Another consideration is how the manufacturing process will be scaled up: by leveraging larger bioreactors or replicating the manufacturing process by adding more production lines? And then, will that process be run in one location or in multiple locations?

SINGLE-USE AND TEMPLATED PROCESSES

In addition to implementing a full single-use process train, EMD Millipore leveraged a templated downstream process for monoclonal antibody (mAb) production at the facility. This approach reduced process development time, reduced the time and effort required for equipment specification and procurement, and most importantly, enabled these activities to be conducted in parallel, thus shortening overall project timelines. The process template was designed for both laboratory and production scale. A scaled-down version of the system was developed to confirm that the processes will scale from 3 L to 50, to 200, and 1000 L; that model enables parallel process development and a rapid move into the production environment.

The templated process helps optimize integration of the purification technologies. For example, there must be a good fit between clarification and the capture protein A step. The right processing conditions then ensure that when the protein A is eluted off, it is done at the right concentration and pH to enable for viral activation, and then with minimal adjustment in processing can move straight into the ion exchange purification, for example.

The systems must also be flexible to be sized appropriately.
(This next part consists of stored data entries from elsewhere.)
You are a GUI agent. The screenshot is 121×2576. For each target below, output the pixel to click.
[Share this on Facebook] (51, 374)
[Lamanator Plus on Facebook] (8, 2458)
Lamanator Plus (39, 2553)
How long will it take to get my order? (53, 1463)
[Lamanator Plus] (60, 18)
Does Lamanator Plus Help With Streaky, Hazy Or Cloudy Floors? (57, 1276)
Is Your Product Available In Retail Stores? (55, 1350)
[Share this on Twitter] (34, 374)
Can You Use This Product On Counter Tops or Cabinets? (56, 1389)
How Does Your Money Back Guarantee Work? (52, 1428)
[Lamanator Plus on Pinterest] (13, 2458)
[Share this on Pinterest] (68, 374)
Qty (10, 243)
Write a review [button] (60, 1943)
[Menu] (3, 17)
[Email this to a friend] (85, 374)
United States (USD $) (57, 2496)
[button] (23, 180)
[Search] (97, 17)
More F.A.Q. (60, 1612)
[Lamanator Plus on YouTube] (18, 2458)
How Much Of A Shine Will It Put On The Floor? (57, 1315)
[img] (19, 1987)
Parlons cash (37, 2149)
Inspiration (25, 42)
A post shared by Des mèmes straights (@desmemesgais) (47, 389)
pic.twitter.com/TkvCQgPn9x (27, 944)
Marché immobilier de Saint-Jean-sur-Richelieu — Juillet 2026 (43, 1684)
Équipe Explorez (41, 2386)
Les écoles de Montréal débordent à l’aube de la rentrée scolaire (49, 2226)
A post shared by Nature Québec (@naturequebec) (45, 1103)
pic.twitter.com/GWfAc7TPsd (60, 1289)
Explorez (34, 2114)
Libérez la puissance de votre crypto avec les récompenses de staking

Typically at this stage, the preclinical and phase one materials have expression level ranges from less than 1 g/L to up to 3 g/L. The single-use systems need to be connected in such a way that they are flexible enough to change the size of the chromatography column or the size of the filtration system depending on the output of the bioreactor.
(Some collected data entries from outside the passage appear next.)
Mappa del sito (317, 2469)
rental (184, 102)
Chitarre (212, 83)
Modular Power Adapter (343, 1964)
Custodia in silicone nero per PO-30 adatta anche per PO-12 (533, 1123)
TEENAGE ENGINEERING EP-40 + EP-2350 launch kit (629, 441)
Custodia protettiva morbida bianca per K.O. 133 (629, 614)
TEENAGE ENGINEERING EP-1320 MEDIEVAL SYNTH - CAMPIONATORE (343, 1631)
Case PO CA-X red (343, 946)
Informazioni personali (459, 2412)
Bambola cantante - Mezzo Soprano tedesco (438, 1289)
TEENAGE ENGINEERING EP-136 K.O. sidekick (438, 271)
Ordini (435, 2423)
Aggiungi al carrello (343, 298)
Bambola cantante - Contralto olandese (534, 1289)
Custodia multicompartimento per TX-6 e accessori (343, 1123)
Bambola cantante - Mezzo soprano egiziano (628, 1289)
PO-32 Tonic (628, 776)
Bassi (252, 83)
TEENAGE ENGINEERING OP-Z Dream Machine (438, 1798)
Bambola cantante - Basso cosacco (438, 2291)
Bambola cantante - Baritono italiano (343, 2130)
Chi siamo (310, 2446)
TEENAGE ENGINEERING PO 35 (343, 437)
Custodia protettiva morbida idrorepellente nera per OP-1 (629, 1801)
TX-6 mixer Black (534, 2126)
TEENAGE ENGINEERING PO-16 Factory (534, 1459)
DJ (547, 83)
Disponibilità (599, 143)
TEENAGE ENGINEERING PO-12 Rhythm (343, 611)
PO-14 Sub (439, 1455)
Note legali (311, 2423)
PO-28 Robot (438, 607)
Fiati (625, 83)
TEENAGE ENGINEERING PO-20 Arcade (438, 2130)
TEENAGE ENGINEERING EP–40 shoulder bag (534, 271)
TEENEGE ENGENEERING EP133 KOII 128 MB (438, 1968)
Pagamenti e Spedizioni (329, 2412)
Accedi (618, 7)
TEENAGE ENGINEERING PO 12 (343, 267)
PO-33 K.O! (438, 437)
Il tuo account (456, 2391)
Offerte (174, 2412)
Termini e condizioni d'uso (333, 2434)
The advantages of applying a template approach to the downstream processing of mAbs are well known and include standardization of unit operations, buffers, certain operating parameters, and equipment. This standardization allows streamlining and minimizing process development, rapid scale-up, and facilitation of technology transfer.

In the development of clinical supply, speed is more important than creation of a fully optimized process. Clearly, the process must deliver material of acceptable quality, yield, and purity but optimization for a commercial process can be left until the molecule shows promise in the clinic. As such, a pragmatic approach to minimize time and effort makes sense.

Such an approach can be facilitated through a combination of single-use technologies and a template approach to downstream processing in which operating parameters can be preselected to reduce process development efforts. This approach is expected to be of value for smaller, emerging drug manufacturers who are unlikely to have the extensive experience needed to establish a downstream processing template. Furthermore, use of prepackaged devices, systems, and ancillaries can reduce the time and effort required for specification, procurement, and installation.

In the approach described here, devices and operating parameters were preselected based on experience. In doing so, the number of devices and parameters to screen was effectively reduced. Preconfigured standard systems reduce the specification, delivery, and implementation time and effort. The risk element is considerably reduced through use of well-established protocols, data collection, analyses, and scale-up tools.